- Short exercise: Please rewrite all the rows below, swapping "GUI agent" for "interface assistant" wherever it occurs and leaving everything else as it is.

## start Records to use

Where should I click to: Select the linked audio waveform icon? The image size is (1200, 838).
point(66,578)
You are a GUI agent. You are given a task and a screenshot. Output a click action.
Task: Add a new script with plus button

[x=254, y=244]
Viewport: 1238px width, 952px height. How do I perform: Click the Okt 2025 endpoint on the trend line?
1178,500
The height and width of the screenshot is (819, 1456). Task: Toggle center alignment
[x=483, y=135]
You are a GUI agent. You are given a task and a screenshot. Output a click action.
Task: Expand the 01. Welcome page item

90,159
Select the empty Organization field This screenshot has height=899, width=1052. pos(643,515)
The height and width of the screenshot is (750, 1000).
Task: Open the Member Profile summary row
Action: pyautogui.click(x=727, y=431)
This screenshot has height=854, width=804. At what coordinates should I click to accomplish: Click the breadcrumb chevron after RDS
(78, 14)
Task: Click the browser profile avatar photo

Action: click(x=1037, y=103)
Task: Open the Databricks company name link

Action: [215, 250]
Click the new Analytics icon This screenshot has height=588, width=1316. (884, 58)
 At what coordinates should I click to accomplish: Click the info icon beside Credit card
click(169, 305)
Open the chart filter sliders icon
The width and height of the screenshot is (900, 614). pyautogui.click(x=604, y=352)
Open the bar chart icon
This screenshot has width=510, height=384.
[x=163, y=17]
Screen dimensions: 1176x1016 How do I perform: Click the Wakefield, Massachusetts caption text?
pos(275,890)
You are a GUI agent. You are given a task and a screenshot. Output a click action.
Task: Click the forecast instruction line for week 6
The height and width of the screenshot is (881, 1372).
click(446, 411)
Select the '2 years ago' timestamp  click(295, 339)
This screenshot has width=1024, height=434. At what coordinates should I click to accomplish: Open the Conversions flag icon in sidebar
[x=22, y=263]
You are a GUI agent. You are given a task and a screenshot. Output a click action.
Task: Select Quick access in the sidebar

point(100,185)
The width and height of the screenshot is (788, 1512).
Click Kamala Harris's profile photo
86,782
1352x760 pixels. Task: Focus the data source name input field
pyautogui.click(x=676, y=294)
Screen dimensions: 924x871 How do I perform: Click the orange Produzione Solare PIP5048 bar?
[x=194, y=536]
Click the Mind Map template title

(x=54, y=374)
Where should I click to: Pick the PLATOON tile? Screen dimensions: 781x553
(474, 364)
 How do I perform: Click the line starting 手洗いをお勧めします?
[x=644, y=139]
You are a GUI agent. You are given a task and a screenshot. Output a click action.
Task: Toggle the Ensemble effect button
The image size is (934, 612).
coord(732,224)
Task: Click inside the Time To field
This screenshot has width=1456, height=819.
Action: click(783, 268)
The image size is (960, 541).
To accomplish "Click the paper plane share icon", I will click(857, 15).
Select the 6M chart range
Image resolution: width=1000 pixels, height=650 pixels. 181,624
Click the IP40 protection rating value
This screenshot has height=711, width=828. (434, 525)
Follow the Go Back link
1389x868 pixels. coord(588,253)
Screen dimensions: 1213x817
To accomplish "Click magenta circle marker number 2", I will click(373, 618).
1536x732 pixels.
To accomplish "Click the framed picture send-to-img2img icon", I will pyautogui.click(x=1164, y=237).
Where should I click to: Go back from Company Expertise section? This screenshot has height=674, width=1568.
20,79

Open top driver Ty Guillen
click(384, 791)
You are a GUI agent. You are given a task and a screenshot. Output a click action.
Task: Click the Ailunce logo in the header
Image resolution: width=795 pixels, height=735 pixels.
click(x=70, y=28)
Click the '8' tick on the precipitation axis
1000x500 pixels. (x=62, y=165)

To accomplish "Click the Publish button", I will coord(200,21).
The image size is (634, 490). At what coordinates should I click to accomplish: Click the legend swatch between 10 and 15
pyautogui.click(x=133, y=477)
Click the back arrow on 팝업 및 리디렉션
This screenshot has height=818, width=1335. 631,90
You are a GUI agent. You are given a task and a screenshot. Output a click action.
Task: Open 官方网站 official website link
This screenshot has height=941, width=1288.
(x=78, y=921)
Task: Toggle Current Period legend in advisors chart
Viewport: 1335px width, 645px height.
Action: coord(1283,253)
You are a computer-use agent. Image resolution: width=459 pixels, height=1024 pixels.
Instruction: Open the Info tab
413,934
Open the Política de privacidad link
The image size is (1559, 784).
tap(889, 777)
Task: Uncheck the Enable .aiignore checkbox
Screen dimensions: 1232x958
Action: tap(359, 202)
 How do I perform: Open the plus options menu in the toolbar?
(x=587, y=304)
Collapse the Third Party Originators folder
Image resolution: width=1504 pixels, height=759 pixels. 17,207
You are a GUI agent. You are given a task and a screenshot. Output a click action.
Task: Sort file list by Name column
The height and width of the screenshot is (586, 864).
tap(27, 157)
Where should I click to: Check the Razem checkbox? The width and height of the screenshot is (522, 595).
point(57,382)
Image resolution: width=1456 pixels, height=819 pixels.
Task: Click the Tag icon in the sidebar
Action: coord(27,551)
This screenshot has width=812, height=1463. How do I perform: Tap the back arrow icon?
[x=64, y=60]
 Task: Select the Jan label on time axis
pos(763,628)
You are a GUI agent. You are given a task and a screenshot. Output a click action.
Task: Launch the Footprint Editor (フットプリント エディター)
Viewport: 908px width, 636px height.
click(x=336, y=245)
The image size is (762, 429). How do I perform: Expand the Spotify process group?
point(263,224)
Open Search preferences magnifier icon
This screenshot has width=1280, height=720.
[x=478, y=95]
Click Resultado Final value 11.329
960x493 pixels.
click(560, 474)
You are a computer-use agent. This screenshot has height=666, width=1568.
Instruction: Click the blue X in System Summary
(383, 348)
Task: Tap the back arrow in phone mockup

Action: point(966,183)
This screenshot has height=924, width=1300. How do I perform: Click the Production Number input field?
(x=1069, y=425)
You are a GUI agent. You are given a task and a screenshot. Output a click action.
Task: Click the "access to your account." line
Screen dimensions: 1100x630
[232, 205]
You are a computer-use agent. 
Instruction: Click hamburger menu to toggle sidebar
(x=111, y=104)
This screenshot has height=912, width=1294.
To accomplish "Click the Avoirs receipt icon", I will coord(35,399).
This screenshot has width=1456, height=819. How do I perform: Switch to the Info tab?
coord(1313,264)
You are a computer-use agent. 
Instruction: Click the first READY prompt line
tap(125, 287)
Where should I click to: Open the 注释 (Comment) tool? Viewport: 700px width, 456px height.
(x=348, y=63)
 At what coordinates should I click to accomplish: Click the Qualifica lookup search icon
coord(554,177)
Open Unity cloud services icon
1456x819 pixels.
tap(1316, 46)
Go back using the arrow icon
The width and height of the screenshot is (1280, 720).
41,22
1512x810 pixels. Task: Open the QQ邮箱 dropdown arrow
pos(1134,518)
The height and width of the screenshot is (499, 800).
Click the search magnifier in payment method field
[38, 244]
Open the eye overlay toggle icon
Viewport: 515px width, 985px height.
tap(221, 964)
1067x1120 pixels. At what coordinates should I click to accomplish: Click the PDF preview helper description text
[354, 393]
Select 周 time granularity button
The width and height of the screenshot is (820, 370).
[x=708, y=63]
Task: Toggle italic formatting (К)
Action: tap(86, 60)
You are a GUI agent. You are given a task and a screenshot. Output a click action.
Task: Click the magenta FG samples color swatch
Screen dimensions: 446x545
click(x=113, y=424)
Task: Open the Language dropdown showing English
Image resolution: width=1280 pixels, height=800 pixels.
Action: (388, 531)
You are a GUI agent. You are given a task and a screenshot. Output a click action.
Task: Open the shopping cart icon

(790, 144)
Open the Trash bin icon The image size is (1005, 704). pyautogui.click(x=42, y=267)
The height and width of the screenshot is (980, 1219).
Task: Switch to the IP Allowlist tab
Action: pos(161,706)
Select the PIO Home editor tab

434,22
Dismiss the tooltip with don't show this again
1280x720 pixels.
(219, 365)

## end Records to use

- Response to the exercise:
Where should I click to: Select the linked audio waveform icon? The image size is (1200, 838).
point(66,578)
You are a interface assistant. You are given a task and a screenshot. Output a click action.
Task: Add a new script with plus button

[x=254, y=244]
Viewport: 1238px width, 952px height. How do I perform: Click the Okt 2025 endpoint on the trend line?
1178,500
The height and width of the screenshot is (819, 1456). Task: Toggle center alignment
[x=483, y=135]
You are a interface assistant. You are given a task and a screenshot. Output a click action.
Task: Expand the 01. Welcome page item

90,159
Select the empty Organization field This screenshot has height=899, width=1052. pos(643,515)
The height and width of the screenshot is (750, 1000).
Task: Open the Member Profile summary row
Action: pyautogui.click(x=727, y=431)
This screenshot has height=854, width=804. At what coordinates should I click to accomplish: Click the breadcrumb chevron after RDS
(78, 14)
Task: Click the browser profile avatar photo

Action: click(x=1037, y=103)
Task: Open the Databricks company name link

Action: [215, 250]
Click the new Analytics icon This screenshot has height=588, width=1316. (884, 58)
 At what coordinates should I click to accomplish: Click the info icon beside Credit card
click(169, 305)
Open the chart filter sliders icon
The width and height of the screenshot is (900, 614). pyautogui.click(x=604, y=352)
Open the bar chart icon
This screenshot has width=510, height=384.
[x=163, y=17]
Screen dimensions: 1176x1016 How do I perform: Click the Wakefield, Massachusetts caption text?
pos(275,890)
You are a interface assistant. You are given a task and a screenshot. Output a click action.
Task: Click the forecast instruction line for week 6
The height and width of the screenshot is (881, 1372).
click(446, 411)
Select the '2 years ago' timestamp  click(295, 339)
This screenshot has width=1024, height=434. At what coordinates should I click to accomplish: Open the Conversions flag icon in sidebar
[x=22, y=263]
You are a interface assistant. You are given a task and a screenshot. Output a click action.
Task: Select Quick access in the sidebar

point(100,185)
The width and height of the screenshot is (788, 1512).
Click Kamala Harris's profile photo
86,782
1352x760 pixels. Task: Focus the data source name input field
pyautogui.click(x=676, y=294)
Screen dimensions: 924x871 How do I perform: Click the orange Produzione Solare PIP5048 bar?
[x=194, y=536]
Click the Mind Map template title

(x=54, y=374)
Where should I click to: Pick the PLATOON tile? Screen dimensions: 781x553
(474, 364)
 How do I perform: Click the line starting 手洗いをお勧めします?
[x=644, y=139]
You are a interface assistant. You are given a task and a screenshot. Output a click action.
Task: Toggle the Ensemble effect button
The image size is (934, 612).
coord(732,224)
Task: Click inside the Time To field
This screenshot has width=1456, height=819.
Action: click(783, 268)
The image size is (960, 541).
To accomplish "Click the paper plane share icon", I will click(857, 15).
Select the 6M chart range
Image resolution: width=1000 pixels, height=650 pixels. 181,624
Click the IP40 protection rating value
This screenshot has height=711, width=828. (434, 525)
Follow the Go Back link
1389x868 pixels. coord(588,253)
Screen dimensions: 1213x817
To accomplish "Click magenta circle marker number 2", I will click(373, 618).
1536x732 pixels.
To accomplish "Click the framed picture send-to-img2img icon", I will pyautogui.click(x=1164, y=237).
Where should I click to: Go back from Company Expertise section? This screenshot has height=674, width=1568.
20,79

Open top driver Ty Guillen
click(384, 791)
You are a interface assistant. You are given a task and a screenshot. Output a click action.
Task: Click the Ailunce logo in the header
Image resolution: width=795 pixels, height=735 pixels.
click(x=70, y=28)
Click the '8' tick on the precipitation axis
1000x500 pixels. (x=62, y=165)

To accomplish "Click the Publish button", I will coord(200,21).
The image size is (634, 490). At what coordinates should I click to accomplish: Click the legend swatch between 10 and 15
pyautogui.click(x=133, y=477)
Click the back arrow on 팝업 및 리디렉션
This screenshot has height=818, width=1335. 631,90
You are a interface assistant. You are given a task and a screenshot. Output a click action.
Task: Open 官方网站 official website link
This screenshot has height=941, width=1288.
(x=78, y=921)
Task: Toggle Current Period legend in advisors chart
Viewport: 1335px width, 645px height.
Action: coord(1283,253)
You are a computer-use agent. Image resolution: width=459 pixels, height=1024 pixels.
Instruction: Open the Info tab
413,934
Open the Política de privacidad link
The image size is (1559, 784).
tap(889, 777)
Task: Uncheck the Enable .aiignore checkbox
Screen dimensions: 1232x958
Action: tap(359, 202)
 How do I perform: Open the plus options menu in the toolbar?
(x=587, y=304)
Collapse the Third Party Originators folder
Image resolution: width=1504 pixels, height=759 pixels. 17,207
You are a interface assistant. You are given a task and a screenshot. Output a click action.
Task: Sort file list by Name column
The height and width of the screenshot is (586, 864).
tap(27, 157)
Where should I click to: Check the Razem checkbox? The width and height of the screenshot is (522, 595).
point(57,382)
Image resolution: width=1456 pixels, height=819 pixels.
Task: Click the Tag icon in the sidebar
Action: coord(27,551)
This screenshot has width=812, height=1463. How do I perform: Tap the back arrow icon?
[x=64, y=60]
 Task: Select the Jan label on time axis
pos(763,628)
You are a interface assistant. You are given a task and a screenshot. Output a click action.
Task: Launch the Footprint Editor (フットプリント エディター)
Viewport: 908px width, 636px height.
click(x=336, y=245)
The image size is (762, 429). How do I perform: Expand the Spotify process group?
point(263,224)
Open Search preferences magnifier icon
This screenshot has width=1280, height=720.
[x=478, y=95]
Click Resultado Final value 11.329
960x493 pixels.
click(560, 474)
You are a computer-use agent. This screenshot has height=666, width=1568.
Instruction: Click the blue X in System Summary
(383, 348)
Task: Tap the back arrow in phone mockup

Action: point(966,183)
This screenshot has height=924, width=1300. How do I perform: Click the Production Number input field?
(x=1069, y=425)
You are a interface assistant. You are given a task and a screenshot. Output a click action.
Task: Click the "access to your account." line
Screen dimensions: 1100x630
[232, 205]
You are a computer-use agent. 
Instruction: Click hamburger menu to toggle sidebar
(x=111, y=104)
This screenshot has height=912, width=1294.
To accomplish "Click the Avoirs receipt icon", I will coord(35,399).
This screenshot has width=1456, height=819. How do I perform: Switch to the Info tab?
coord(1313,264)
You are a computer-use agent. 
Instruction: Click the first READY prompt line
tap(125, 287)
Where should I click to: Open the 注释 (Comment) tool? Viewport: 700px width, 456px height.
(x=348, y=63)
 At what coordinates should I click to accomplish: Click the Qualifica lookup search icon
coord(554,177)
Open Unity cloud services icon
1456x819 pixels.
tap(1316, 46)
Go back using the arrow icon
The width and height of the screenshot is (1280, 720).
41,22
1512x810 pixels. Task: Open the QQ邮箱 dropdown arrow
pos(1134,518)
The height and width of the screenshot is (499, 800).
Click the search magnifier in payment method field
[38, 244]
Open the eye overlay toggle icon
Viewport: 515px width, 985px height.
tap(221, 964)
1067x1120 pixels. At what coordinates should I click to accomplish: Click the PDF preview helper description text
[354, 393]
Select 周 time granularity button
The width and height of the screenshot is (820, 370).
[x=708, y=63]
Task: Toggle italic formatting (К)
Action: tap(86, 60)
You are a interface assistant. You are given a task and a screenshot. Output a click action.
Task: Click the magenta FG samples color swatch
Screen dimensions: 446x545
click(x=113, y=424)
Task: Open the Language dropdown showing English
Image resolution: width=1280 pixels, height=800 pixels.
Action: (388, 531)
You are a interface assistant. You are given a task and a screenshot. Output a click action.
Task: Open the shopping cart icon

(790, 144)
Open the Trash bin icon The image size is (1005, 704). pyautogui.click(x=42, y=267)
The height and width of the screenshot is (980, 1219).
Task: Switch to the IP Allowlist tab
Action: pos(161,706)
Select the PIO Home editor tab

434,22
Dismiss the tooltip with don't show this again
1280x720 pixels.
(219, 365)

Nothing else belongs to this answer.